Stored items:
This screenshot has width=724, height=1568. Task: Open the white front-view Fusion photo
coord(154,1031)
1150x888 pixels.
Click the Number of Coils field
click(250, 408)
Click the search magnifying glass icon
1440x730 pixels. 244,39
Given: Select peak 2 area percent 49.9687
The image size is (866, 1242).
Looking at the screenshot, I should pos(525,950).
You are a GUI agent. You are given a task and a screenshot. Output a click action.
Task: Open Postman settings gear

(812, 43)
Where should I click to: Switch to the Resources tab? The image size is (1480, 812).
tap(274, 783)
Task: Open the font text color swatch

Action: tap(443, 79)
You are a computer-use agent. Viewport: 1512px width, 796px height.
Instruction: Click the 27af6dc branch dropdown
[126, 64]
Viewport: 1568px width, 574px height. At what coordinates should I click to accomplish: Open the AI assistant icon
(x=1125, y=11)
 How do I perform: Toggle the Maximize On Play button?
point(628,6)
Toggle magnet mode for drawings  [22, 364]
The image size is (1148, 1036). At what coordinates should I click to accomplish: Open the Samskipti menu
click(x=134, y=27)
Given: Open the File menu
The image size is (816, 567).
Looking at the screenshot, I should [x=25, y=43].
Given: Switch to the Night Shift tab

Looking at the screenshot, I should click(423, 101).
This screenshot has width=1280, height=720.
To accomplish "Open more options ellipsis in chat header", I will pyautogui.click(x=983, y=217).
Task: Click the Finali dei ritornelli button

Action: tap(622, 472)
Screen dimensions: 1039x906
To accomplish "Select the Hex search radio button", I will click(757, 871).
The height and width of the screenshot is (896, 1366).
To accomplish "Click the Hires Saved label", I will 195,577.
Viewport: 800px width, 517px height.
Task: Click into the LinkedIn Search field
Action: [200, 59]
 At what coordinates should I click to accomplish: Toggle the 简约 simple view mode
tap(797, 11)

Task to complete:
Lines from the start of the entries through the one containing "Given: Open the File menu" are to be set down again exactly, both ends included.

Answer for this exercise:
This screenshot has width=724, height=1568. Task: Open the white front-view Fusion photo
coord(154,1031)
1150x888 pixels.
Click the Number of Coils field
click(250, 408)
Click the search magnifying glass icon
1440x730 pixels. 244,39
Given: Select peak 2 area percent 49.9687
The image size is (866, 1242).
Looking at the screenshot, I should pos(525,950).
You are a GUI agent. You are given a task and a screenshot. Output a click action.
Task: Open Postman settings gear

(812, 43)
Where should I click to: Switch to the Resources tab? The image size is (1480, 812).
tap(274, 783)
Task: Open the font text color swatch

Action: tap(443, 79)
You are a computer-use agent. Viewport: 1512px width, 796px height.
Instruction: Click the 27af6dc branch dropdown
[126, 64]
Viewport: 1568px width, 574px height. At what coordinates should I click to accomplish: Open the AI assistant icon
(x=1125, y=11)
 How do I perform: Toggle the Maximize On Play button?
point(628,6)
Toggle magnet mode for drawings  [22, 364]
The image size is (1148, 1036). At what coordinates should I click to accomplish: Open the Samskipti menu
click(x=134, y=27)
Given: Open the File menu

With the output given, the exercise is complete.